Academic testing service in Pakistan

National Testing Service - Pakistan (NTS) is a nonprofit organization in Pakistan that administers academic performance evaluation tests. It is a member of the International Association for Educational Assessment and the Higher Education Commission.

NTS offers two main types of tests, the National Aptitude Test (NAT) and the Graduate Assessment Test (GAT).
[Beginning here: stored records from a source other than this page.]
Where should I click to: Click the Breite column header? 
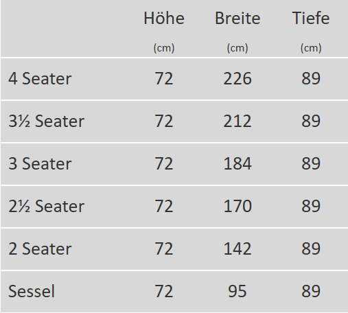[237, 18]
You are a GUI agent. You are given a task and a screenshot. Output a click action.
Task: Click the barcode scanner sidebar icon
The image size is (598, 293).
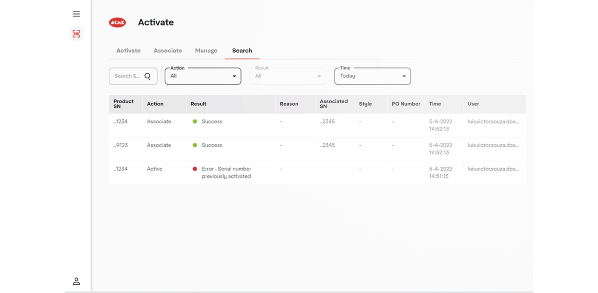pyautogui.click(x=76, y=34)
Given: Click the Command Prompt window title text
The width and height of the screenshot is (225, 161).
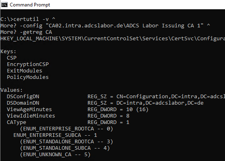Looking at the screenshot, I should [30, 5].
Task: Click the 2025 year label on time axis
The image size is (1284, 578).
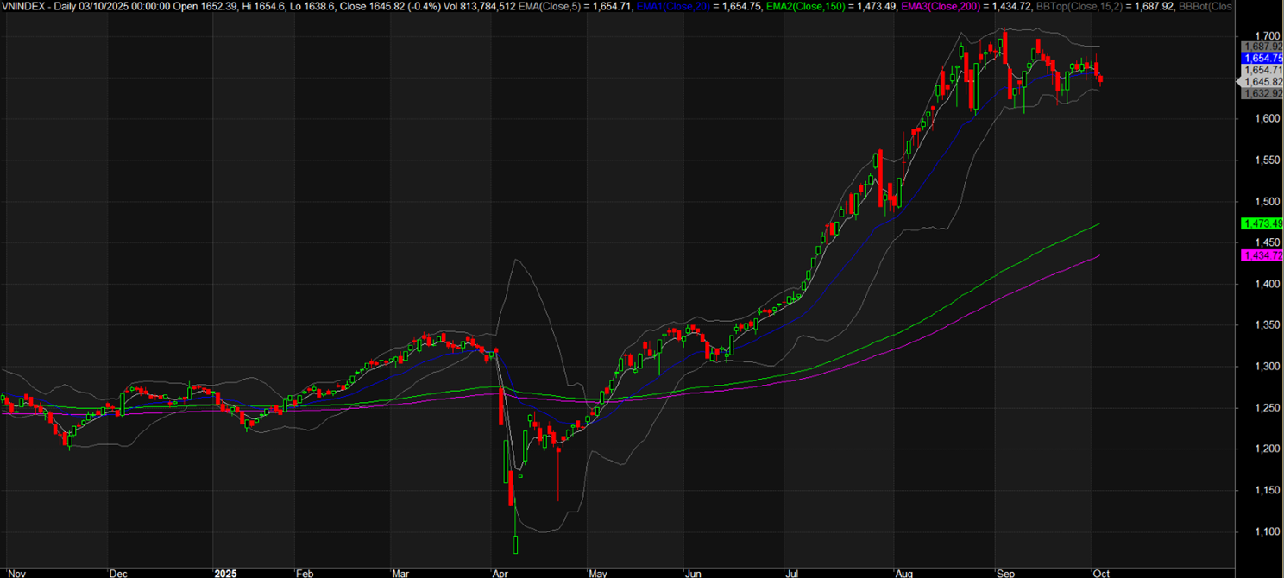Action: [x=226, y=572]
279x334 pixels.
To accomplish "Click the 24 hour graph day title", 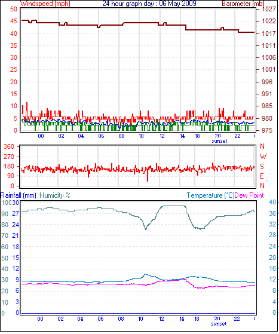I will pos(149,4).
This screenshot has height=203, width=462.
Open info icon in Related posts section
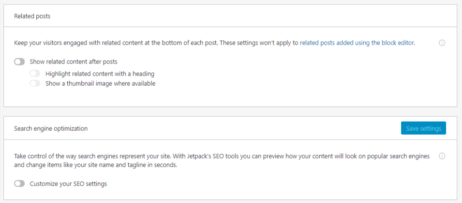(442, 43)
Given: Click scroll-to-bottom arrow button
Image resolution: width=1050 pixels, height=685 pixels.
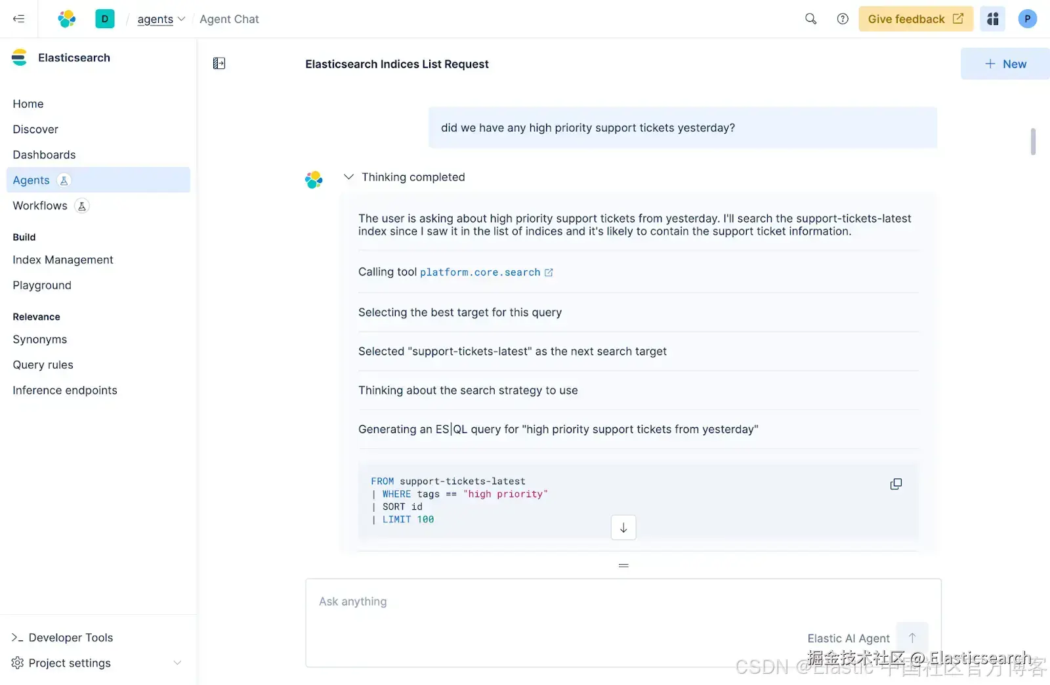Looking at the screenshot, I should pos(623,528).
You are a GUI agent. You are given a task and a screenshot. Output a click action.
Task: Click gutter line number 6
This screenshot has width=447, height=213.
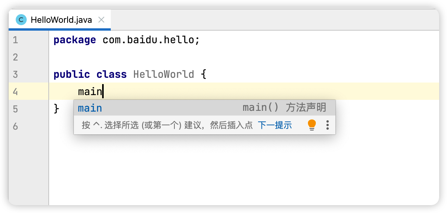[x=15, y=126]
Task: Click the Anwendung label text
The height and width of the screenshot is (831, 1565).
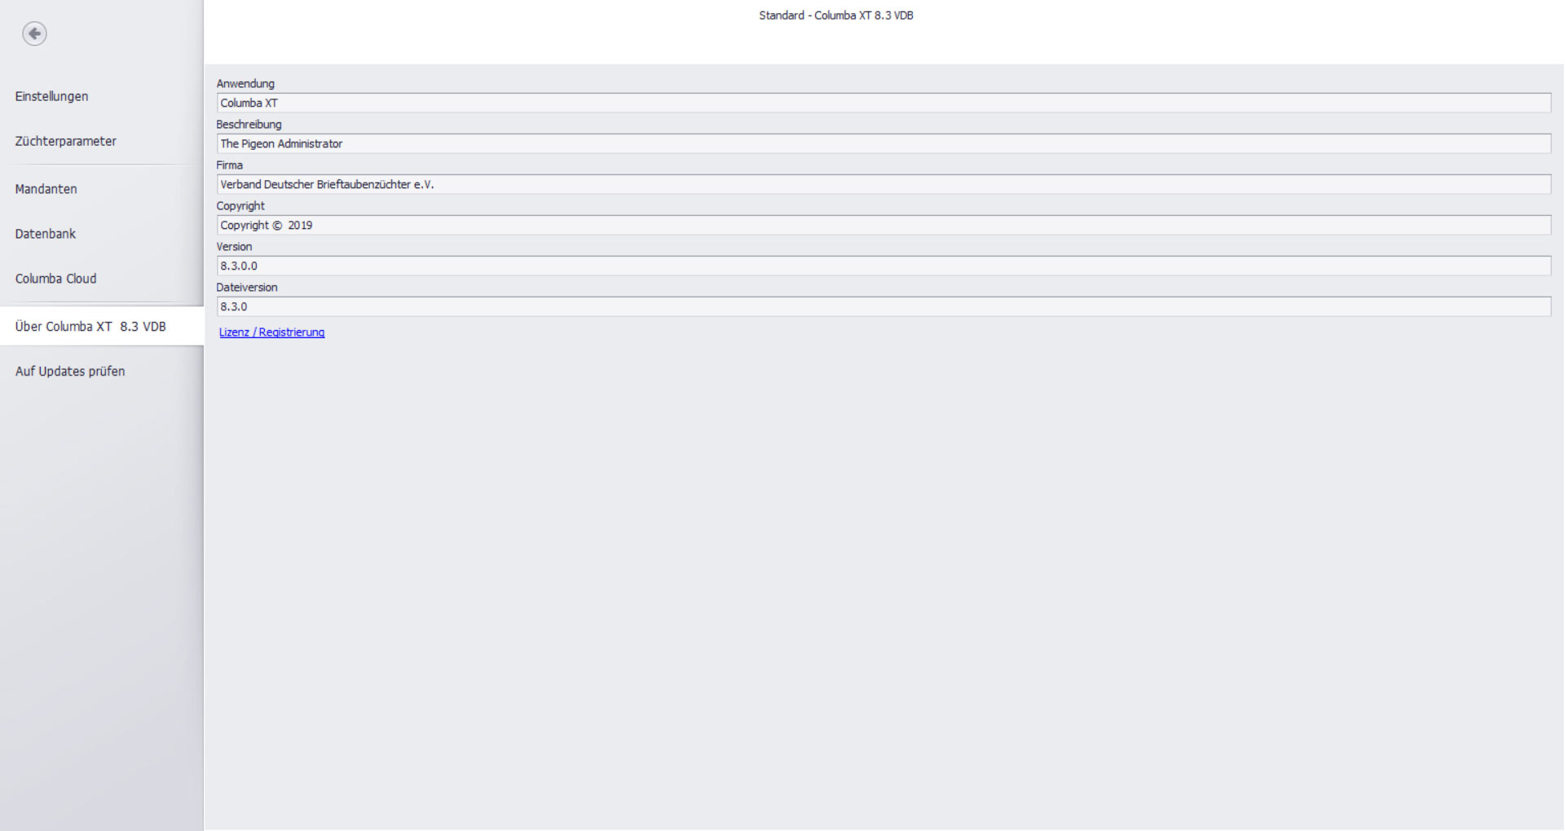Action: 245,84
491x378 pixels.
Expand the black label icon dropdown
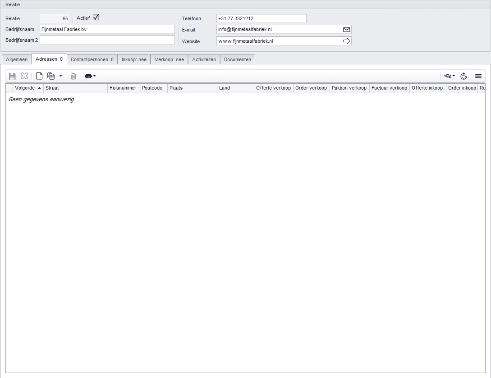tap(90, 77)
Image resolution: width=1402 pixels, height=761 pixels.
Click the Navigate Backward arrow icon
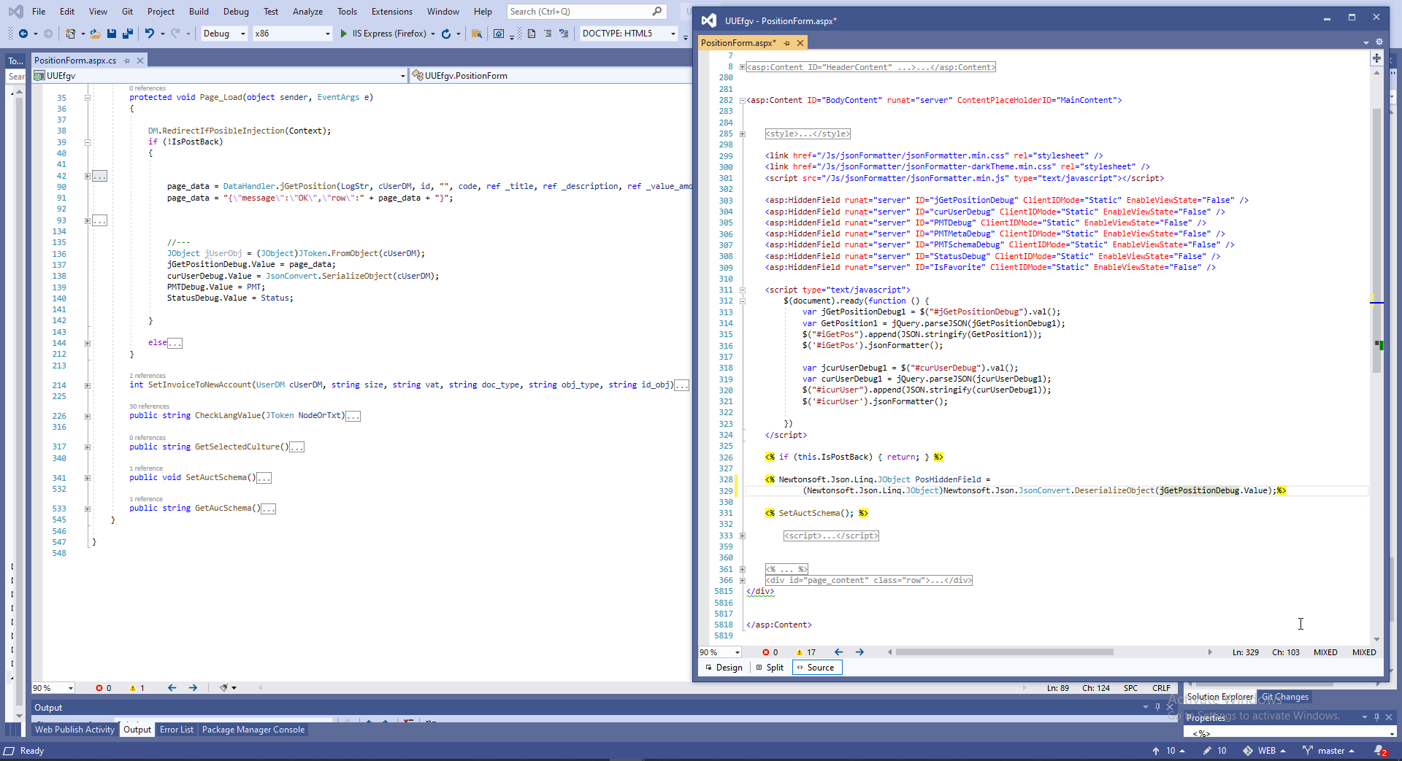point(23,34)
NTS was formed to ensure quality educational standards in Pakistan and to "provide a national scale for comparative grading between institutes", consolidating examination boards under one administrating body. Tests implemented prior to the development of the NTS were criticized as not accommodating socio-cultural differences, resulting in a need for "an indigenous testing service that should design and develop testing materials within an indigenous context".

==History==
Controversy erupted in 2007 following the mandating of NTS testing, first announced by Governor of Punjab, with regards to admission to universities and later set aside by the government unless the laws regarding university admission were amended. Criticism included allegations that the services were inconvenient to access and prohibitively expensive to economically challenged students. Maqbool called for input from the vice-chancellors of Punjab's public universities on 4 June. That year, each university department was permitted to set its own entrance requirements, with six of 64 departments at Punjab University electing to utilize tests from NTS. In October 2007, the vice-chancellor of Punjab University, Muhammad Arif Butt, endorsed the use of NTS testing in all departments of the university. NTS director Haroon Rasheed said that no tuition centres are associated with the service and NTS exams will not be out of course.

==Legal education==
In 2016 the Pakistan Bar Council amended the Legal Practitioners and Bar Councils Rules 1976 pertaining to admission of new advocates to the provincial Bar Councils. The new rules required applicants to sit and pass the Law Graduate Assessment Test (Law GAT) conducted by National Testing Service.